KORA Apps is a child-safety benchmark for consumer AI products. It evaluates apps from the point of view of a child using them, through the native UI, with the default system prompts, content filters, and product safeguards in play, without special configuration. Two age ranges are tested: 10–12 and 13–17.
Every app is evaluated against the 26 child-safety risks of the KORA Risk Taxonomy, on two arms :
| What the app says | Conversation arm. A child-LLM holds a multi-turn conversation with the app, an LLM judge scores each conversation 0 / 1 / 2. Cf. KORA Benchmark Methodology |
|---|---|
| What the app does | Product checks. 22 audits of the app's observable design (app-store listing, onboarding, account settings, UI). It tests what the app is, not what it says. |
The two arms are then aggregated into a final score out of 100 and a grade A–E.

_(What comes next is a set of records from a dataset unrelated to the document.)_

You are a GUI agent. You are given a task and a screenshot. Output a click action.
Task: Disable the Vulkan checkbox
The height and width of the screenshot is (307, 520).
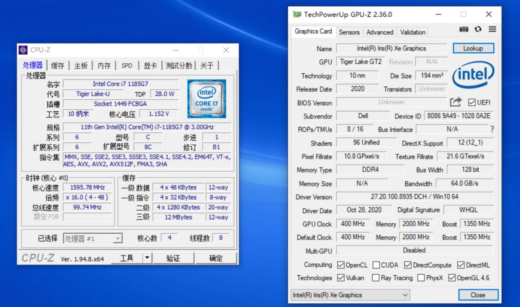click(x=340, y=278)
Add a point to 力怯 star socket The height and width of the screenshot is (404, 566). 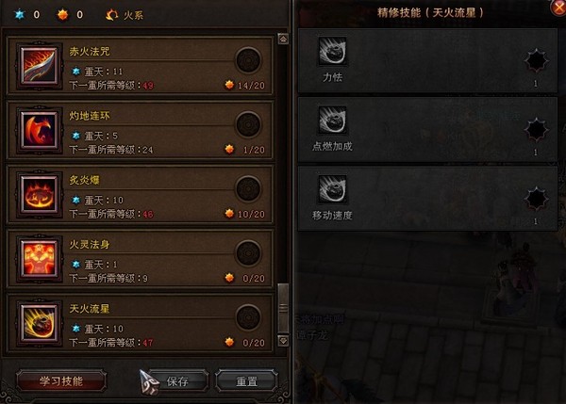point(536,60)
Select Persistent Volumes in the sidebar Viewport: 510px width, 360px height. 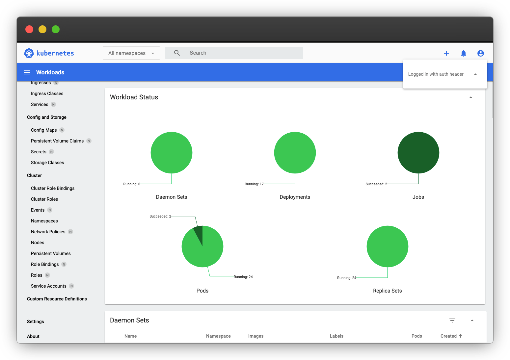click(x=51, y=253)
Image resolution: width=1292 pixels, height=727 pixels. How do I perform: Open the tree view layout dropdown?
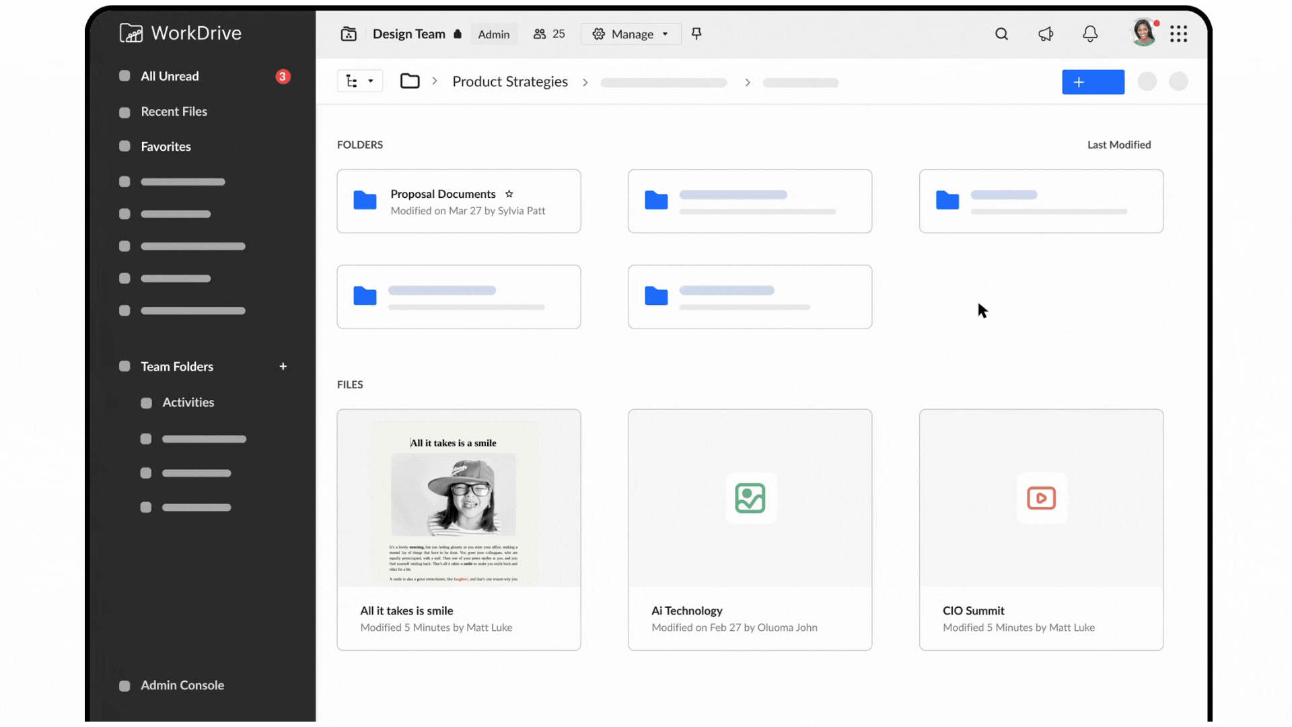[x=360, y=81]
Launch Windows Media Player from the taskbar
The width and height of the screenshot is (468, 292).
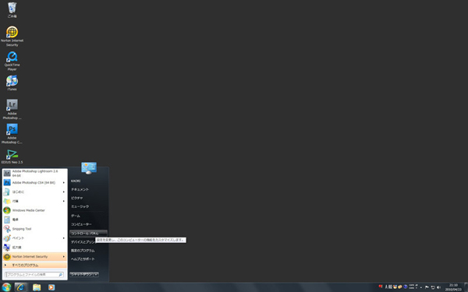(x=51, y=287)
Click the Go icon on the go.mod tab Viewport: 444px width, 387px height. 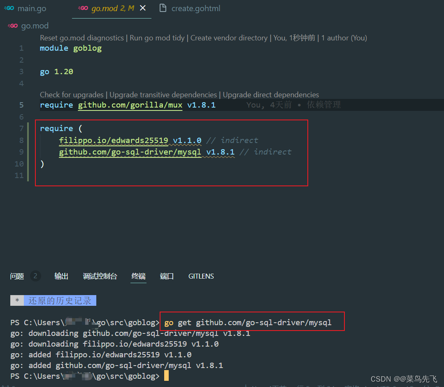coord(84,8)
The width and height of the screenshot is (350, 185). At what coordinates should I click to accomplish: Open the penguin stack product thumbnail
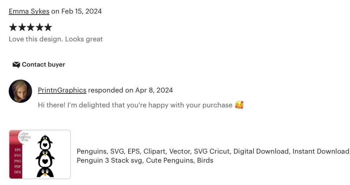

We evaluate a curated corpus of 11 AI-native conversational products, selected by crossing three criteria : reach, daily time on platform, and risk profile representativeness.
For each of the 26 risks and age ranges, scenarios are generated and conversations are simulated between an agent role-playing as the child and the target app to be tested. The app is tested in default mode (out of the box, no extra guardrails, no child-persona setup unless mandatory at signup - if sign up is requested), so the score reflects what a child actually meets.
We ran the test with four conversations per risk · 26 risks = 104 conversations per app.
The full methodology to generate and judge conversations is documented in the KORA Benchmark Methodology. KORA Apps reuses the same scenario generator, the same child agent and the same LLM judge as the models benchmark, with one adaptation: the target model is the app's real interface.
We audited each app's observable surface: app-store listing, privacy policy, terms of service, onboarding, account settings, and live interface. We ran the audit on a minor account and compared it against an adult account.
This produced 22 checks (P1 to P22) and each check scores 0, 1 or 2 against a fixed rubric.
The 26 risks and the 22 product checks are grouped into 4 categories, derived from the KORA risk taxonomy.